[What the exercise asks] Bring together copies of the lines in the data below that contain the word "scrollbar".

(Items from a data source)

++++

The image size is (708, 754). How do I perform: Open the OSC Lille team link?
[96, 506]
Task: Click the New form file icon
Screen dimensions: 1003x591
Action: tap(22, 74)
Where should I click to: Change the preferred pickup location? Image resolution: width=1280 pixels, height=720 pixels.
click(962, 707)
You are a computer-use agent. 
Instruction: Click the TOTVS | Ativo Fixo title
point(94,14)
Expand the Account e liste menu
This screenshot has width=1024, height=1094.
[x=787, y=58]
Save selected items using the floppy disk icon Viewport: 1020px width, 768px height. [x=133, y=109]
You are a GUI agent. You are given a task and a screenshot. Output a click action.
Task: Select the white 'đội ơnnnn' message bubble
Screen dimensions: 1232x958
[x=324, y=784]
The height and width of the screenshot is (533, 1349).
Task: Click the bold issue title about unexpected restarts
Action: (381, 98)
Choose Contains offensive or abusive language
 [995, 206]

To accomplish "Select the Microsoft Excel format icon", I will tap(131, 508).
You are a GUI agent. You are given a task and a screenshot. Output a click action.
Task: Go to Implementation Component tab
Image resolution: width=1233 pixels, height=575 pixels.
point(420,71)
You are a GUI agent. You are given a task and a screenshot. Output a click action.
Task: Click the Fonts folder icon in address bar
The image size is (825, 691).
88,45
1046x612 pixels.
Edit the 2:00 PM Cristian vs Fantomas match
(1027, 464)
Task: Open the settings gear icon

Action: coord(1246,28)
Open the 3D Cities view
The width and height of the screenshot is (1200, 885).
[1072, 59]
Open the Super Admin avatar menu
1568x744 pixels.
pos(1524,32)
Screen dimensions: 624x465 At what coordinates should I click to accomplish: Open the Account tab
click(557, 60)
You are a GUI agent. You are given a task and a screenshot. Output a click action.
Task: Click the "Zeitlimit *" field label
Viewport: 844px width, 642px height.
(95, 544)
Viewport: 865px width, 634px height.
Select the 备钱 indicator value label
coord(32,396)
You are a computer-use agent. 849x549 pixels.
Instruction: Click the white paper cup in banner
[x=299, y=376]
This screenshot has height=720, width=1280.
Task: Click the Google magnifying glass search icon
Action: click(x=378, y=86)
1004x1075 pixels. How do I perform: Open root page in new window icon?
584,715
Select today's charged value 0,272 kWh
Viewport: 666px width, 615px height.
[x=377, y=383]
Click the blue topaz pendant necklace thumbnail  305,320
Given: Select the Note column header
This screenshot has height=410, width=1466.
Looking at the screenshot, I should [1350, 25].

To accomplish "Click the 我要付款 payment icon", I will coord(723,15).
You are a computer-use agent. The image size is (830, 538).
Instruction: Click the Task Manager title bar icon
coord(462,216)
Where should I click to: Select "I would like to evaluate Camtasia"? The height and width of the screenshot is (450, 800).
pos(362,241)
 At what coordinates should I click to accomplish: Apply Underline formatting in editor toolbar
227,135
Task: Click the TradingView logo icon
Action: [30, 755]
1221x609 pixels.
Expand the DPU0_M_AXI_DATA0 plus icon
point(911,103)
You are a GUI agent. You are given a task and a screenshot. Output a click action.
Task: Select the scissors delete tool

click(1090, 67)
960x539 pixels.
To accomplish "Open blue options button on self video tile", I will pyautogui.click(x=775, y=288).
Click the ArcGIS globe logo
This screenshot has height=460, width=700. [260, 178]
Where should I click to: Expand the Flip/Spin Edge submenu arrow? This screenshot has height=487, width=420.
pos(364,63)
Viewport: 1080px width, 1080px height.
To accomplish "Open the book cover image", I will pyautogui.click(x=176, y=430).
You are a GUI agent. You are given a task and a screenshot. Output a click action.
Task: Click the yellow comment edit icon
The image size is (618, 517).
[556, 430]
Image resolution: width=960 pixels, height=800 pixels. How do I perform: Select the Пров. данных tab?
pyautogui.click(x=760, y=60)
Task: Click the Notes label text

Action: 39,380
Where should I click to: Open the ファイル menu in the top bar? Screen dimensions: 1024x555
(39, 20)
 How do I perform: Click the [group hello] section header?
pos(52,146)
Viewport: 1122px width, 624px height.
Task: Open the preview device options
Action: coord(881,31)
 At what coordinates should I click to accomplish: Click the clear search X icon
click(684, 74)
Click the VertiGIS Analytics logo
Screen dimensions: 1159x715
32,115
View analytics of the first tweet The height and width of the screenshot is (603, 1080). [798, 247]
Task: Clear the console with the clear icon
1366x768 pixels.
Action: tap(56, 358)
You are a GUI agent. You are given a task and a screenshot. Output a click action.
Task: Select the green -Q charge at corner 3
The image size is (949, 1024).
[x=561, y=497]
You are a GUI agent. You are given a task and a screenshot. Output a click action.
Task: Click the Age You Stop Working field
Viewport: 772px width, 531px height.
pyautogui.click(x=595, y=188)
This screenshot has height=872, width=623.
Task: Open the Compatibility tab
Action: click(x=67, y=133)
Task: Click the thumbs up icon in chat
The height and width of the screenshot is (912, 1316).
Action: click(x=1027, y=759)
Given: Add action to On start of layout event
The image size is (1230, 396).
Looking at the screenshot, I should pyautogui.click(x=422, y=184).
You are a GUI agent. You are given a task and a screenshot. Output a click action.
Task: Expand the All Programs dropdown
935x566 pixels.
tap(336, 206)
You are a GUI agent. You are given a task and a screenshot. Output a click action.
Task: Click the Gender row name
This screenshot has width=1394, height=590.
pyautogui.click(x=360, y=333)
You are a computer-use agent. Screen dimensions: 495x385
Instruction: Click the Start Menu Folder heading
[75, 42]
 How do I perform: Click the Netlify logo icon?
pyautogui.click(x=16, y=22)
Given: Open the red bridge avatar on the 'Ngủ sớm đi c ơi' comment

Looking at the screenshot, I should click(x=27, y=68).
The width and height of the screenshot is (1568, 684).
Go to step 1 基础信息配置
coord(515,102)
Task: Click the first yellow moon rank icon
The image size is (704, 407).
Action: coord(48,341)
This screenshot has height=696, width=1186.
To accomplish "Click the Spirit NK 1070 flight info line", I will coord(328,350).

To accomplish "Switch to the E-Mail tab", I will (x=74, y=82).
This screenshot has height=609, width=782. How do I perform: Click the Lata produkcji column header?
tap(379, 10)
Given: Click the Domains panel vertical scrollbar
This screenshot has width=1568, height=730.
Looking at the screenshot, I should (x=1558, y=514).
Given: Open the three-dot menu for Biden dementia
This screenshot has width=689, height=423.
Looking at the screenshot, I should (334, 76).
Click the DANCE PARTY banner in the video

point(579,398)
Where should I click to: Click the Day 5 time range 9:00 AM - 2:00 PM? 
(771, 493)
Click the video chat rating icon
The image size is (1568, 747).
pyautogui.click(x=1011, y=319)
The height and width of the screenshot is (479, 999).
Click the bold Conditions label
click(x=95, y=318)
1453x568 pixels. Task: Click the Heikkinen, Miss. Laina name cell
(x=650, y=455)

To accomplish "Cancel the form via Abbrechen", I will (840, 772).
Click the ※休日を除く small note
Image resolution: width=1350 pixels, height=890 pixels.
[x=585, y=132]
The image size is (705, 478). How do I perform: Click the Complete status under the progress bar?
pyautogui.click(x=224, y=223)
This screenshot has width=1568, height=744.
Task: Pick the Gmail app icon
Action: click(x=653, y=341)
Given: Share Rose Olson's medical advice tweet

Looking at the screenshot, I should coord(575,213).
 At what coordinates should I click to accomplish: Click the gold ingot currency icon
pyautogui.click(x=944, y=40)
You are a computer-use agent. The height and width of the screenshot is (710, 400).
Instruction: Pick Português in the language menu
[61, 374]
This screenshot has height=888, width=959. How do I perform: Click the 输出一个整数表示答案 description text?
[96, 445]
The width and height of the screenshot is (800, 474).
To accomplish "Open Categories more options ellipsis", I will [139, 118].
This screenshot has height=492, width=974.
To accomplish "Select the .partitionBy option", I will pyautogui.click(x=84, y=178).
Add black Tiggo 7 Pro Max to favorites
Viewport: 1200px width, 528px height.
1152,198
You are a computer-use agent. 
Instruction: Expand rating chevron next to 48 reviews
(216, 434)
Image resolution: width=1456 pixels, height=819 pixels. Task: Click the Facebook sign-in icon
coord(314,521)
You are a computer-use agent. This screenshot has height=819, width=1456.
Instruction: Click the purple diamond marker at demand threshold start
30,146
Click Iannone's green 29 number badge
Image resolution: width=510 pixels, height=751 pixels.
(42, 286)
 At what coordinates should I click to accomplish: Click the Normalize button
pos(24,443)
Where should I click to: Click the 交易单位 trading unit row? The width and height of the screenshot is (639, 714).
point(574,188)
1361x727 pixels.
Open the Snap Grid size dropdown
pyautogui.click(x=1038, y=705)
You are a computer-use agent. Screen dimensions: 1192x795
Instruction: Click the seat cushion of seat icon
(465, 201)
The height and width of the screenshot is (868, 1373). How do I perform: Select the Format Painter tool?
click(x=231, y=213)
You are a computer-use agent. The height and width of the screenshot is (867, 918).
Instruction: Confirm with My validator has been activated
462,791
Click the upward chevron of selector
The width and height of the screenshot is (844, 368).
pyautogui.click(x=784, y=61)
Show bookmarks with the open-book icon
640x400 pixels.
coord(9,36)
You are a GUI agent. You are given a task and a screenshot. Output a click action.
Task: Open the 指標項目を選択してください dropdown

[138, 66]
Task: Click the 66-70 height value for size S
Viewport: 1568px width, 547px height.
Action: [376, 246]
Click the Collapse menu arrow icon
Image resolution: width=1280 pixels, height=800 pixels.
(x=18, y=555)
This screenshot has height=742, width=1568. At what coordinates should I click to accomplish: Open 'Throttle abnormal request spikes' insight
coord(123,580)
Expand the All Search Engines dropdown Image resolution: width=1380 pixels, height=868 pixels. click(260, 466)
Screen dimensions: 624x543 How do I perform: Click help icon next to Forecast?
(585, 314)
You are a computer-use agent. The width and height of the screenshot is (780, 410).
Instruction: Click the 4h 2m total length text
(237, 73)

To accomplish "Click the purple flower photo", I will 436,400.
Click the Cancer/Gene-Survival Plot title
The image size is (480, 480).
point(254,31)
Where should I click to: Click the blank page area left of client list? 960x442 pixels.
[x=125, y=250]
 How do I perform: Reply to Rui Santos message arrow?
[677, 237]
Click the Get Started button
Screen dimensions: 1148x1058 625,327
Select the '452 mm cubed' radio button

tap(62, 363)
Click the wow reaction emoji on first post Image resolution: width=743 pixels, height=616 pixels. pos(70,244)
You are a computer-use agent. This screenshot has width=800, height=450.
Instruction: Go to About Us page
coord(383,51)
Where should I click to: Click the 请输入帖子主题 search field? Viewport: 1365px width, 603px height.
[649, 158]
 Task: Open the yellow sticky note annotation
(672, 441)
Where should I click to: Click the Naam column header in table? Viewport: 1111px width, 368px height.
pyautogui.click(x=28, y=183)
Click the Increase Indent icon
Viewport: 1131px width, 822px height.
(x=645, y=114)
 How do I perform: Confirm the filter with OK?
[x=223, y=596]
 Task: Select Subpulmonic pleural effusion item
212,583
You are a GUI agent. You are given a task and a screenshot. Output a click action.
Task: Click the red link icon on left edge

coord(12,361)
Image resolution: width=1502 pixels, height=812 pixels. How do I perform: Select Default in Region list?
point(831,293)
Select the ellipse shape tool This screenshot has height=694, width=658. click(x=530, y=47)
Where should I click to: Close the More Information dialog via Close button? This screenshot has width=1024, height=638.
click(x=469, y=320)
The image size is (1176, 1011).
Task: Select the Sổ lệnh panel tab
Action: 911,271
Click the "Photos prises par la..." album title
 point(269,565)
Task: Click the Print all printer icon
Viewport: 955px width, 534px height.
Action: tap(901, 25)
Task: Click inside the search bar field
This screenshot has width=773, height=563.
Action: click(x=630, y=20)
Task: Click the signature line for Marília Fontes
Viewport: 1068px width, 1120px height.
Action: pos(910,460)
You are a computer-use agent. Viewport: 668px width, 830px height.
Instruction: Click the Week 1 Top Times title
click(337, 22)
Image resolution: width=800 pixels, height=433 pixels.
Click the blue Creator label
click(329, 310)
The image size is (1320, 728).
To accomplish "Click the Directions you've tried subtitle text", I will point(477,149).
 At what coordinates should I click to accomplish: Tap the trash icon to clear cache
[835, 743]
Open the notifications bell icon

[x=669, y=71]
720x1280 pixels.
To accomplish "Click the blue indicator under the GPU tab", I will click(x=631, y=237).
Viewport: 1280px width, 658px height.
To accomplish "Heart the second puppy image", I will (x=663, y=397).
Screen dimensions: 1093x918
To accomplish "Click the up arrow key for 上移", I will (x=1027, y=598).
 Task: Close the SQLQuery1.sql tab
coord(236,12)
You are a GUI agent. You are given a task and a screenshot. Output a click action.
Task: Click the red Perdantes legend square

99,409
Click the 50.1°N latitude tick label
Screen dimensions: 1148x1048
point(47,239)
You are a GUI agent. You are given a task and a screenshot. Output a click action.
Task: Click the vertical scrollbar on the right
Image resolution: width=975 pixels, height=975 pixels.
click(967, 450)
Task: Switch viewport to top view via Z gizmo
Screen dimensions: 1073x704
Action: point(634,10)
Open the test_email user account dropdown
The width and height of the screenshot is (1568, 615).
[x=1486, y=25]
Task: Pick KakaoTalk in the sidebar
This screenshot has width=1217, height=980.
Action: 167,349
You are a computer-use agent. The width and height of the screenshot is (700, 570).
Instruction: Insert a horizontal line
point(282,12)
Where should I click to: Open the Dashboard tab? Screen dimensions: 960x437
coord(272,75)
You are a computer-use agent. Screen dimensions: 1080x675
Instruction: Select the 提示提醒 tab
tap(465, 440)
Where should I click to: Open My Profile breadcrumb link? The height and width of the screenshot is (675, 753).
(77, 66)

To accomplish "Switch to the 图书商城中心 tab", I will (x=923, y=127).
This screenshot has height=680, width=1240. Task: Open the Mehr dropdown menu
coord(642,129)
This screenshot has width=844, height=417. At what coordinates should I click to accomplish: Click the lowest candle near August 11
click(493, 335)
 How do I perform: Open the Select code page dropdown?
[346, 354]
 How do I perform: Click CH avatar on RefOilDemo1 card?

++++

[Task answer]
Given: Click the Domains panel vertical scrollbar
Task: Click the vertical scrollbar on the right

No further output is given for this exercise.